| Problem statement |
Below are entries. Copy exactly the lines running from the line that holds "Task: Toggle the" to the line that holds "Screen dimensions: 840x1450", with both ends included.

| Given records |

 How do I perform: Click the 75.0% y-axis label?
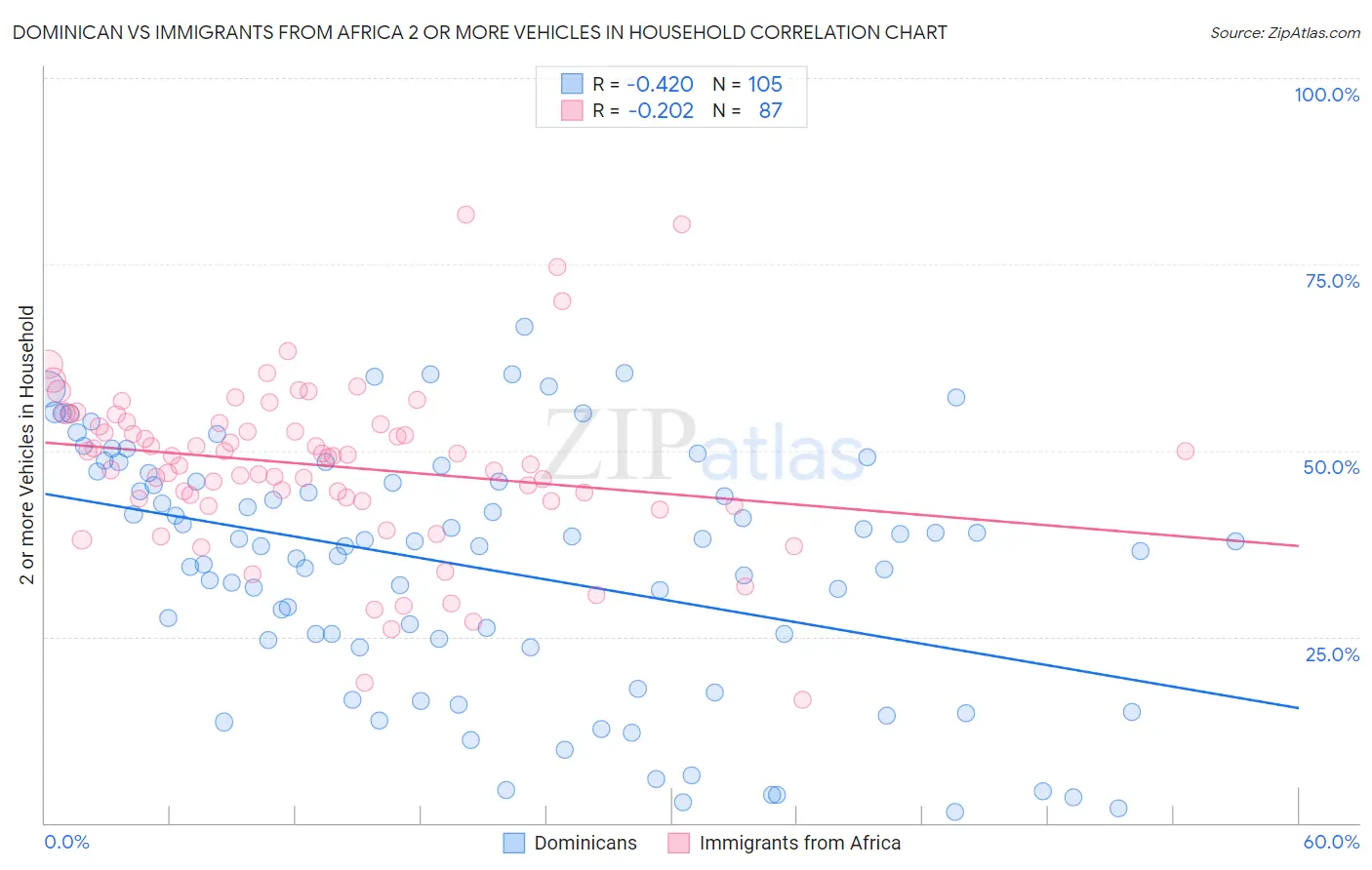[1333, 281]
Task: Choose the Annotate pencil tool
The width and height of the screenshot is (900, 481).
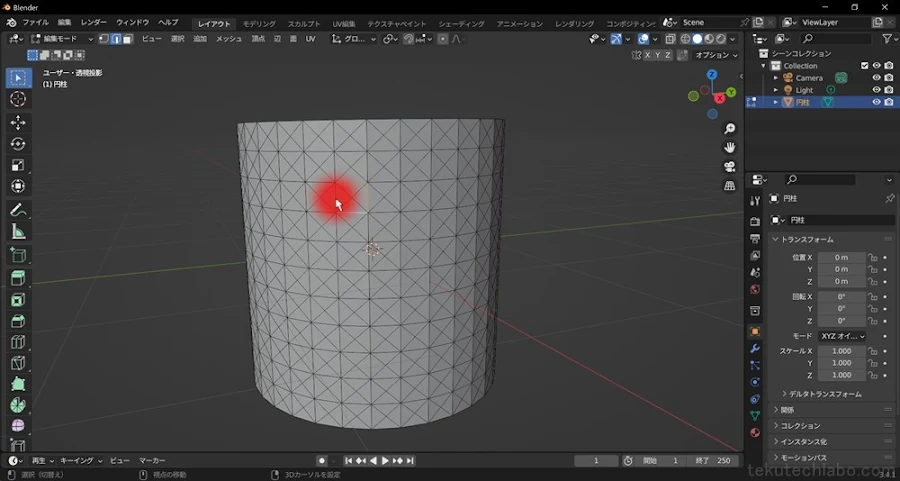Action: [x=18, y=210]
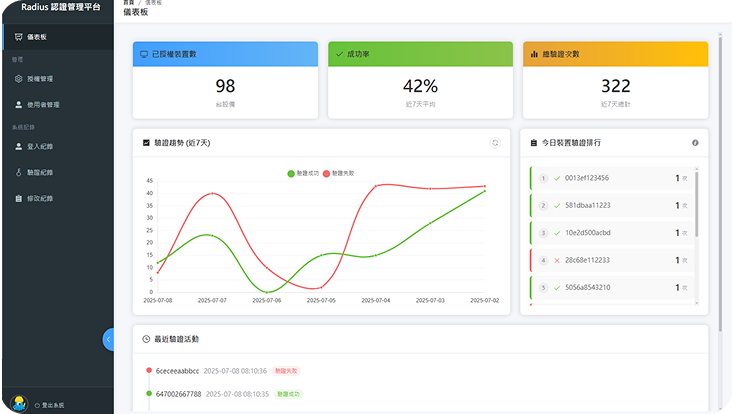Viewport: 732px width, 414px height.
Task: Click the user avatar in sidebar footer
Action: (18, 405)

---

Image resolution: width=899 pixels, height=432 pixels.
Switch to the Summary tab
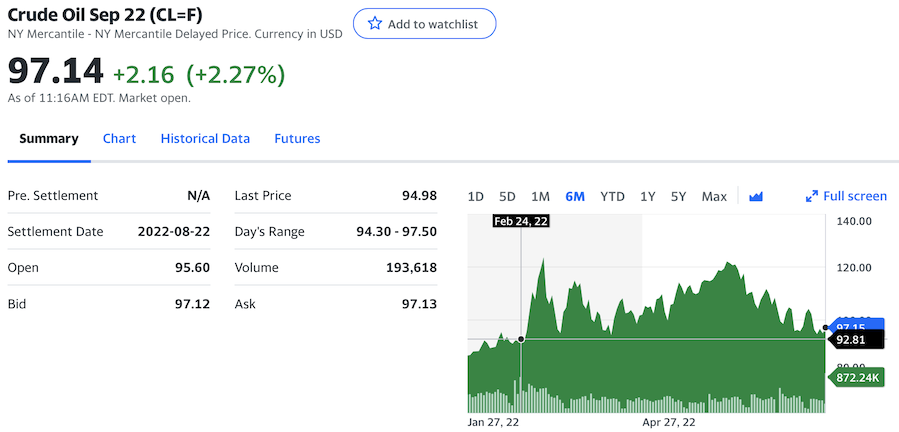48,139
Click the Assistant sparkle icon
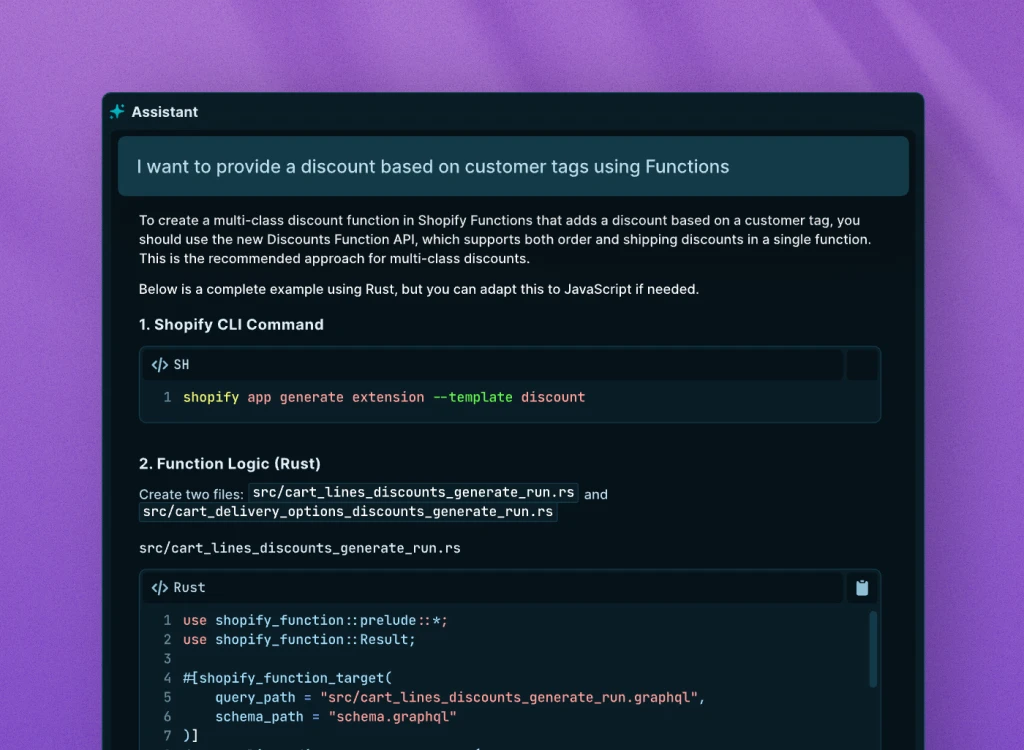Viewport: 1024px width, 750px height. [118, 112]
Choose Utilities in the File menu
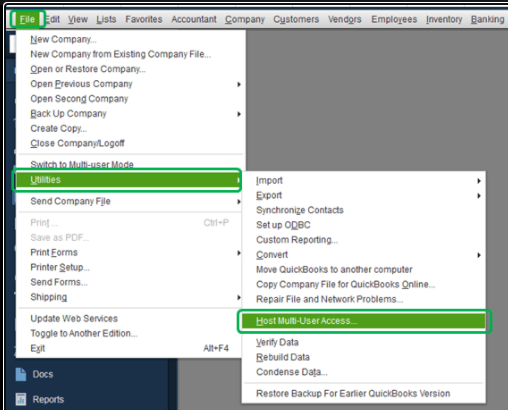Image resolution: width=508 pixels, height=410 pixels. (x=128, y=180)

* * *

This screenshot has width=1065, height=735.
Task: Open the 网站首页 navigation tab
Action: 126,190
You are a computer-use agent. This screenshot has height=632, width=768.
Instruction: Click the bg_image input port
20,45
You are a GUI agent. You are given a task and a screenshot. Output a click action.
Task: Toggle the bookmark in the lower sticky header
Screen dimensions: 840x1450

| Task response |
Task: Toggle the bookmark in the lower sticky header
Screen dimensions: 840x1450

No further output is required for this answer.